Resistance is observed when an animal endures winter but changes in ways such as color and musculature. The color of the fur or plumage are changed to white in order to be confused with snow and thus, to retain their cryptic coloration year round. Examples are the ptarmigan, the arctic fox, the weasel, the white-tailed jack rabbit or the mountain hare. – Wikipedia
Winter is here in Boweltown. You see it in the trees. When summer turns to fall, the trees turn, yes. But this is different. As a California girl, I never experienced more than the liquid maple trees lining our streets turning and the falling leaves giving the gardeners more work in raking them up. Pretty and comment worthy, but not all that special. Fall was marked more by the dew on the grass marking our shoes as we left for school in the morning or the need to wear one more layer.
But here, in Boweltown, my house is surrounded by mixed forests – deciduous getting friendly with evergreens, plumping the scenery, giving depth to what seems like a movie set at times.
One day the trees are the deep dark green of late summer and the very next day golden delicious. Then the next day the colours deepen. The ivies turn crimson and the forests varied shades of red, orange and yellow, like a black and white movie colorized in Technicolour by an overzealous editor. As fall deepens, the colours remind me of my sister’s burnished red hair. I think of her every day as I drive to the store, walk in the fields. The wind in the trees like her hair when she walks.
Every day is more beautiful then the next. I can’t help but to think it simply cannot get any more beautiful and yet it does, squeezing my heart out of sheer wonder, seeing time pass before my eyes.
California girls never notice time until the lines on our foreheads and the crinkles of our eyes inform us that we are no longer 19-years-old and perhaps we should wear our skirts a little longer. Our summers are marked by festivals – Cinco de Mayo, Bastille Day. We know autumn is upon us during the sunny weekend of the Folsom Street Fair. In San Francisco, we know its autumn because the cashmere is put out on display and there are more varieties of tights.

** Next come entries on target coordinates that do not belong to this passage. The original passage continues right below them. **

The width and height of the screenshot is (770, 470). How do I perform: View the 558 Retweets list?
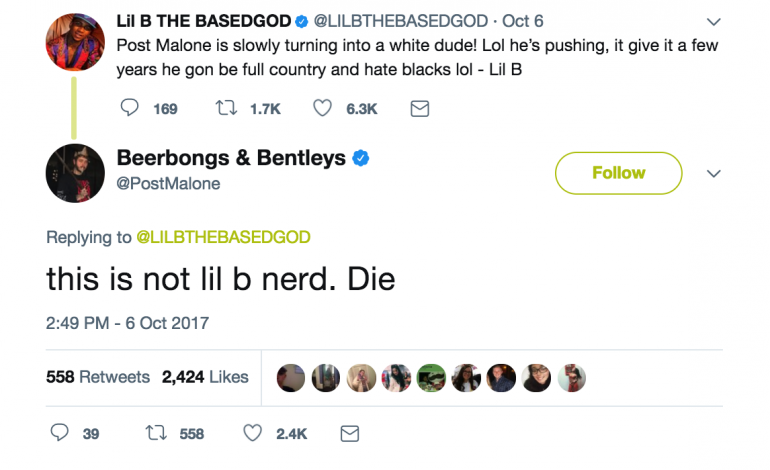98,377
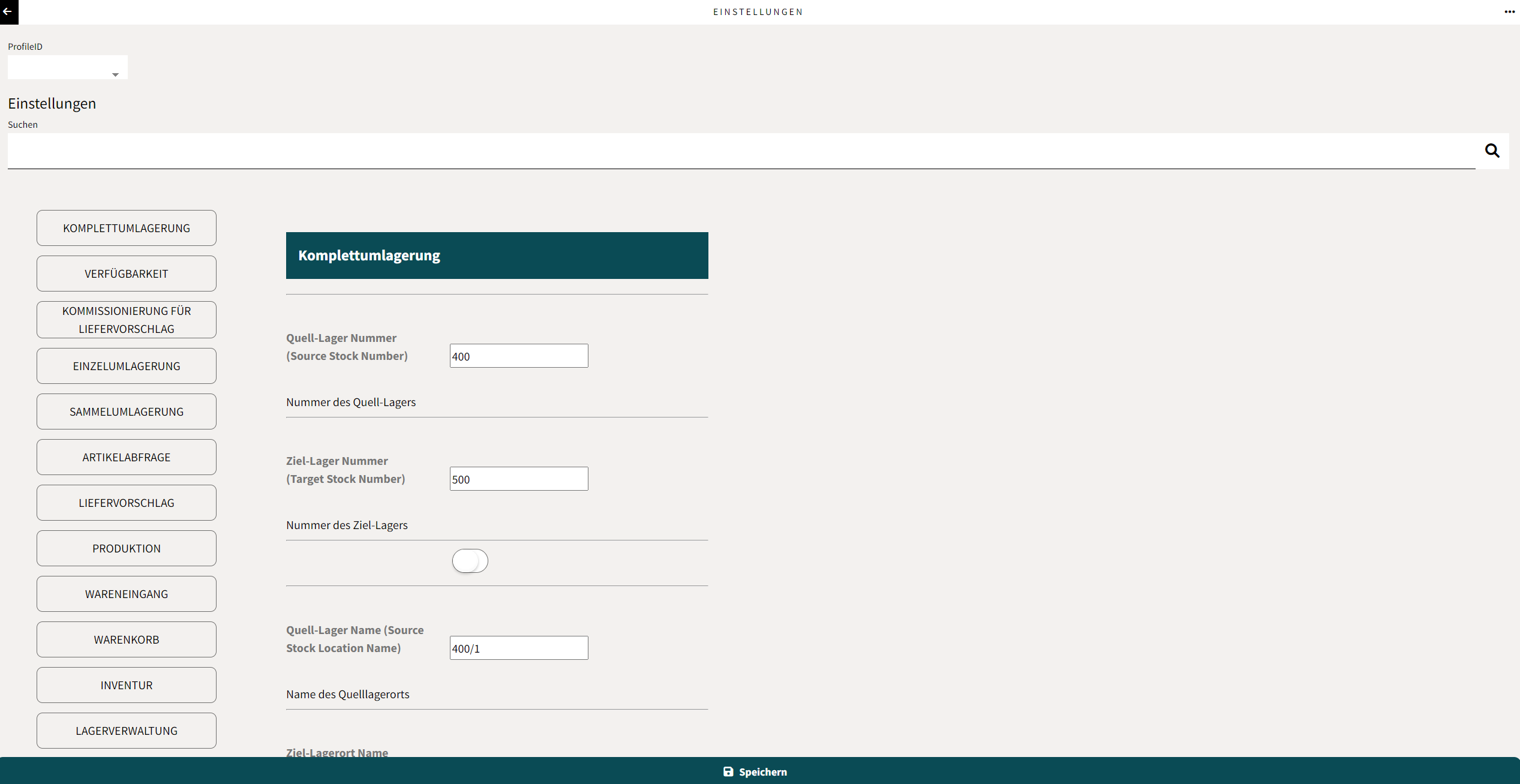Open the Produktion category
1520x784 pixels.
pyautogui.click(x=127, y=548)
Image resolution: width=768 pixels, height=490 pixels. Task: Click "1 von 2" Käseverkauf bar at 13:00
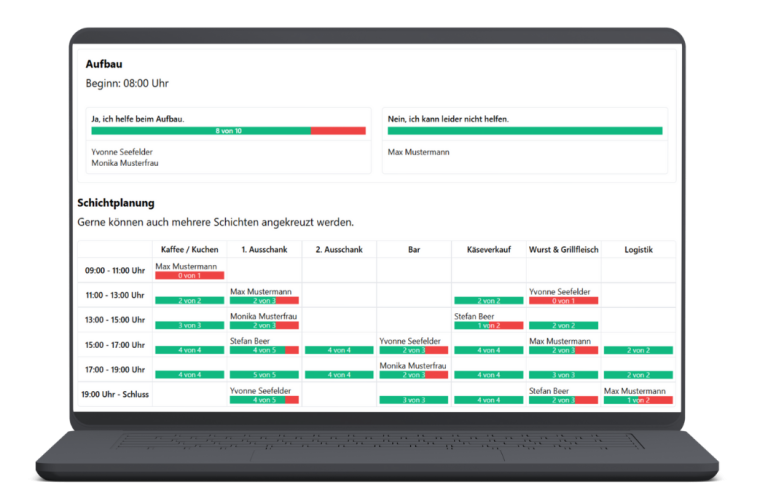(x=488, y=325)
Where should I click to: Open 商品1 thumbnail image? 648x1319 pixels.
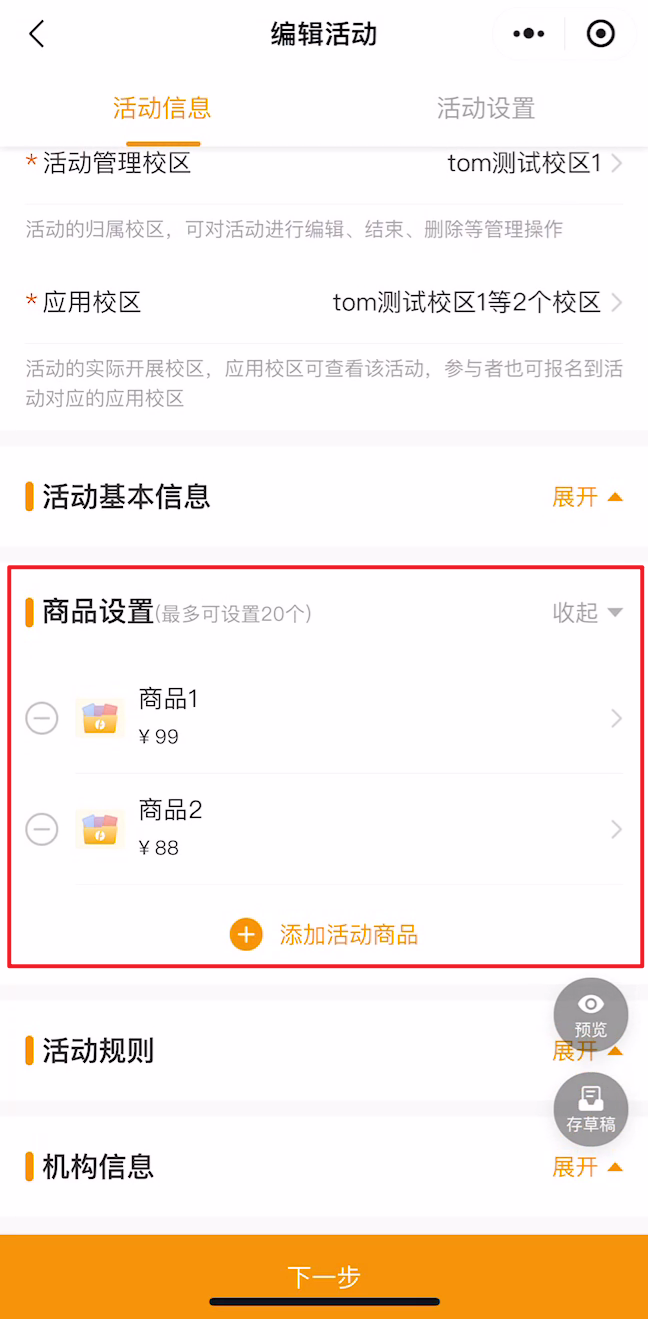point(100,718)
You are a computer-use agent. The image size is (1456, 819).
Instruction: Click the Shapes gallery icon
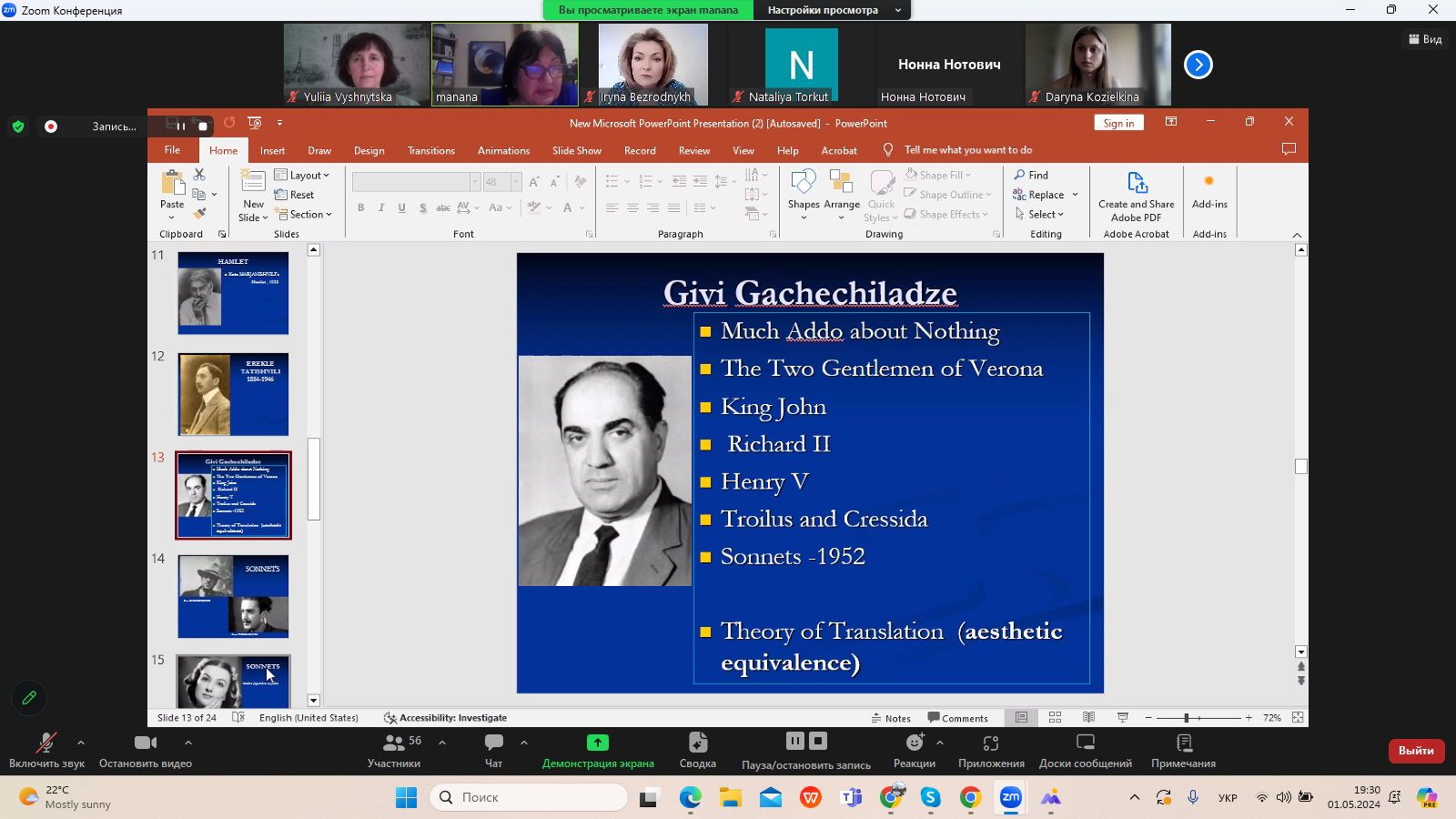coord(804,184)
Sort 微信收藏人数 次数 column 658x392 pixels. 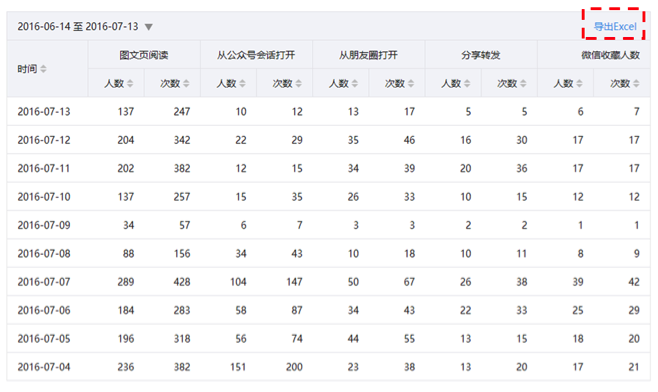pos(636,84)
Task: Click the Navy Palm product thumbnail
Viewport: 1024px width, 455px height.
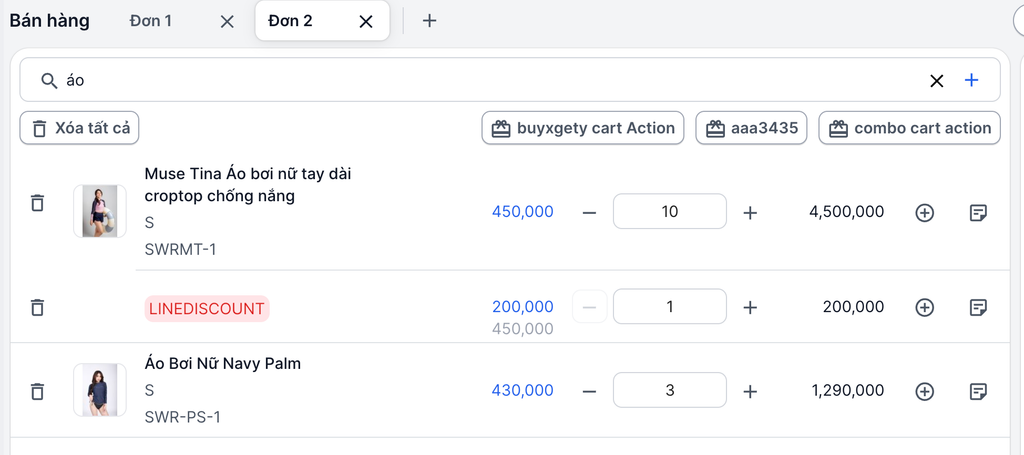Action: (100, 390)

In Boweltown, every day is a reminder that time is moving and there is nothing you can do but hold on to the memory of the moment when the wind gently blows through the forest, a cacophony of colours rain down into the meadow.
Then one day, they’re gone, those leaves, lining our sidewalks instead of our heavens, leaving the trees cold and naked. Winter is here. The dull grey of the sky no longer offsets the rainbow of autumn. It is the leaden backdrop of a long, dark winter. The trees had warned of its coming, but the beauty of autumn can fool you into believing, like youth, it’ll always be there. Before you know it, you’re forty and frosted and sitting on a barstool wondering what happened to the glory days, they were just here.
I imagine wartime Germany in winter. The colours are those of military machines and despair. The sun and the animals disappear until March and I don’t blame them. In my area, the hunters find deer and wild boar and shots occasionally echo in my meadow providing perhaps too much fodder for my wartime simile.
The rain falls in apathetic drops, not caring enough to rage, but present enough to wish that it would. Deep into winter we get an occasional snow, a reward for holding on for so long to the gray world. Like three dimensions to the denizens of Flatland, snow shocks us, titillates and then is gone, leaving only a vague feeling of something more.
This is one of the lessons Germany has taught me. Time passes, seasons change and they don’t ask your permission. But rather than fearing the change, I’ve learned to enjoy the moment, learn what my puny brain can and look forward to the next.
I used to live my life like I was body surfing. Swim out far and deep because that is how you get the longest ride, the best waves, but know that a big one is coming that you can’t dive beneath and it will knock you out. I learned very young how to hold my breath and let the water move me as it wanted because you get hurt fighting a wave. If you just let it take you in, let yourself go as fluid as the water, you’ll be okay.
Germany, perhaps being as landlocked as I am, has taught me a different lesson, a gentler lesson. As the wrinkles around my eyes and the lines across my forehead remind me of my days in the sun, Germany reminds me to pay attention to the sweet saltiness of the moment. And I am.